Die Anzahl der Schweine stieg innerhalb eines Jahres um fast 100 Millionen Tiere, ein Drittel, auf über 439 Millionen Tiere. Damit ist die Größe des chinesischen Schweinebestands wieder auf das Niveau Ende 2017 vor dem Ausbruch der Schweinepest gewachsen.
Auch die Schweinefleischproduktion in der Volksrepublik nahm in der ersten Jahreshälfte deutlich zu. Laut offiziellen Zahlen wurden 334 Millionen Schweine geschlachtet, ein Anstieg von 86 Millionen Schweinen bzw. 34,4 %. Gleichzeitig stieg die Schweinefleischproduktion auf 27,2 Millionen Tonnen.

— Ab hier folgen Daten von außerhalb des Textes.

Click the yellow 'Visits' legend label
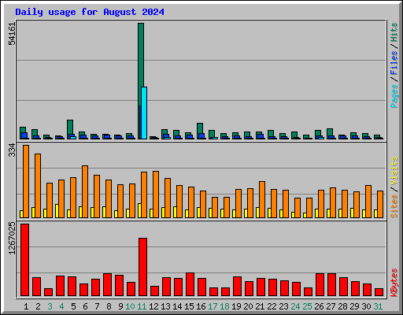The image size is (403, 315). [394, 171]
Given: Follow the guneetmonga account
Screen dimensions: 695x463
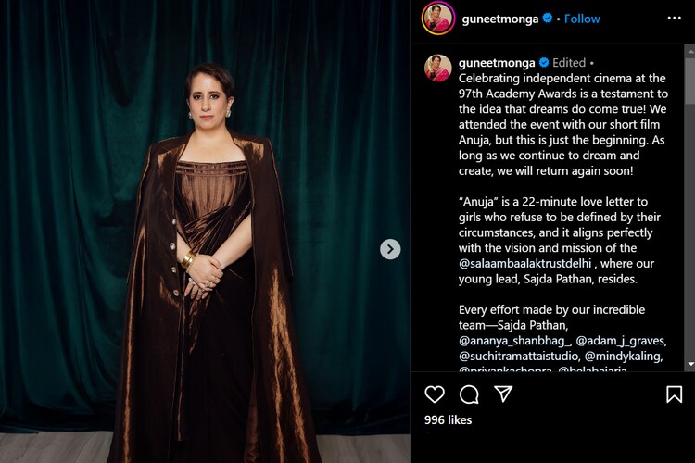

Nach Angaben des Ministeriums gab es auch einen Anstieg der Produktion anderer Fleischsorten. Die Rindfleischproduktion in China stieg im Vergleich zur ersten Hälfte 2020 um 6,8 % auf 2,91 Millionen Tonnen. Beim Geflügelfleisch wurde ein Anstieg von 5,8 % auf fast 10,8 Millionen Tonnen gemeldet.
Dem Ministerium zufolge gab es in diesem Jahr bisher elf ASP-Ausbrüche in acht Provinzen, bei denen 2.216 Schweine getötet werden mussten. Im Vorjahr wurden bei 19 Ausbrüchen 13.500 Tiere getötet.
Dies bedeutet, dass die Anzahl der Infektionen in China stark zurückgegangen ist, da 2018 bei 99 Fällen über 800.000 Schweine notgedrungen getötet wurden; ein Jahr später traf dies auf etwa 390.000 Tiere in 63 gemeldeten Ausbrüchen zu.